Friday March 7, 2014
Remember back when Vine first came out and everything was porn? Well, the Twitter-owned mobile video service has just made an update to its terms stating that sexually explicit content is now prohibited.
In other words, Vine's porn days are pretty much now over. Vine previously dealt with NSFW content by providing users with an option to report videos that viewers thought might be inappropriate, which would trigger an initial warning message to anyone else who tried to watch the reported video.
For more than 99 percent of our users, this doesn't really change anything," Vine explained in a blog post. "For the rest: we don't have a problem with explicit sexual content on the Internet -- we just prefer not to be the source of it."
If you're wondering exactly what might or might not be classified as "sexually explicit content" on Vine, check out this FAQ article for more clarification.
Photo © Vine Labs, Inc.
Thursday March 6, 2014
When it comes to consuming media on a smartphone or tablet, would you say you spend more time using mobile apps that you've downloaded already, or more time browsing the mobile web? Read this if you're not quite clear on what the difference is.
According to a new cross-platform report published by Nielsen, 89 percent of our time is spent consuming mobile media through mobile apps. The other 11 percent is spent consuming media via the mobile web. Mobile apps are the clear winner here.
What's possibly more shocking is that the average U.S. adult spends about 33 to 35 hours a month using a combination of both mobile apps and the mobile web, depending on whether you're male or female. The stats in this particular study suggest that women generally spend up to a whole hour-and-half longer using mobile apps than men do.
It's obvious that mobile apps are the popular choice right now, but throwing thousands of dollars at an app developer for a professionally made, custom built native app is not always the most suitable option for business owners.

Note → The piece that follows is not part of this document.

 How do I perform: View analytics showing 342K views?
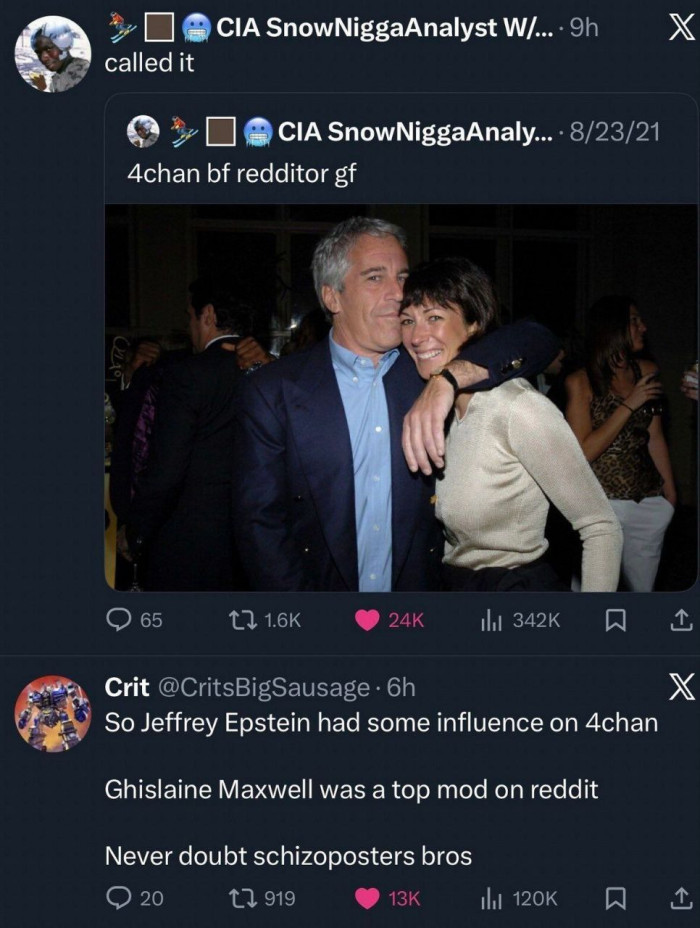pyautogui.click(x=490, y=620)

Check out these 5 Mobile WordPress Themes for a quick and simple option to instantly optimize the layout of your website or blog when visitors are viewing it from a mobile device.
Photo © Jorg Greuel / Getty Images
Monday March 3, 2014
Twitter and live television are like peanut butter and jelly: everyone can pretty much agree that they just sort of belong together.

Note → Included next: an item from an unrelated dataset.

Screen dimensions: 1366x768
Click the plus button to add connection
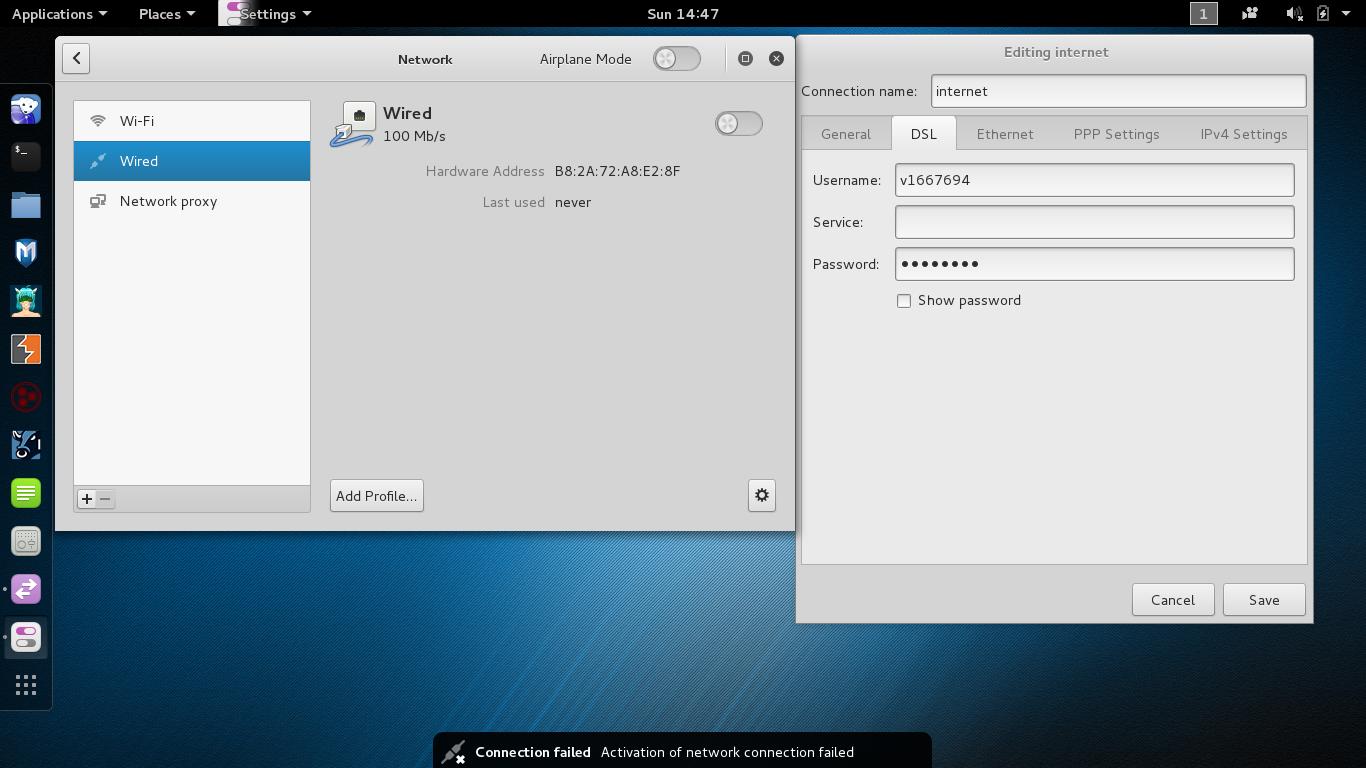pos(87,499)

If you tuned in to Sunday night's 86th Annual Academy Awards to watch Ellen DeGeneres host the show, you probably watched her tweet that first #blurry selfie in the first hour. But it hardly compared to the group selfie she snapped later on during the snow, which featured some of the biggest celebs in Hollywood -- from Meryl Streep and Julia Roberts to Kevin Spacey and Brad Pitt.

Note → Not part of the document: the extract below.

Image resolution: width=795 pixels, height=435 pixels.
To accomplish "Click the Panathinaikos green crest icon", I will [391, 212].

Ellen's award-worthy selfie racked up over 450,000 retweets on Twitter within the hour after she tweeted it, eventually making its way to surpass Barack Obama's most-retweeted tweet of November 2012, which currently has about 780,000 retweets. Her star-studded selfie has now been retweeted more than 2.5 million times.
In the short moments after Ellen posted the selfie, the quick surge in user reaction and activity actually sent the whole site down for a little bit. "We crashed and broke Twitter," she announced during the show. "We made history."
And if you loved the selfie as much as the entire Internet did, you'll probably also love this an epic photobomb by Benedict Cumberbatch standing behind U2, which was just one of the other many photos that went unsurprisingly viral during the show last night.
Photo: Screenshot of Twitter.com
Friday February 28, 2014
There are a lot of great places all over the world that you can visit on Google Street View without ever needing to get on a plane and actually go there. A new location was just added to the list exciting places to view -- this time, featuring an endangered Arctic species in some of the imagery.
To celebrate International Polar Bear Day, Google headed north to Churchill, Manitoba near Hudson Bay in Canada -- also known as the polar bear capital of the world. The company used special vehicles with cameras mounted to them to navigate and capture the best tundra imagery for its Street View maps.
If you spend some time browsing through this newly added location on Street View, you should see be able to see spot a polar bear or two walking along the shorelines, hiding in the snow, sleeping and even interacting with the Polar Bear International team that helped Google out on its mission to map Churchill.
Google said that it hopes the new images help raise awareness about climate change and its impact on the wildlife, like the polar bear, that are a part of these northern regions. If you haven't checked it out yet, you can visit the polar bears right now on Google Street View.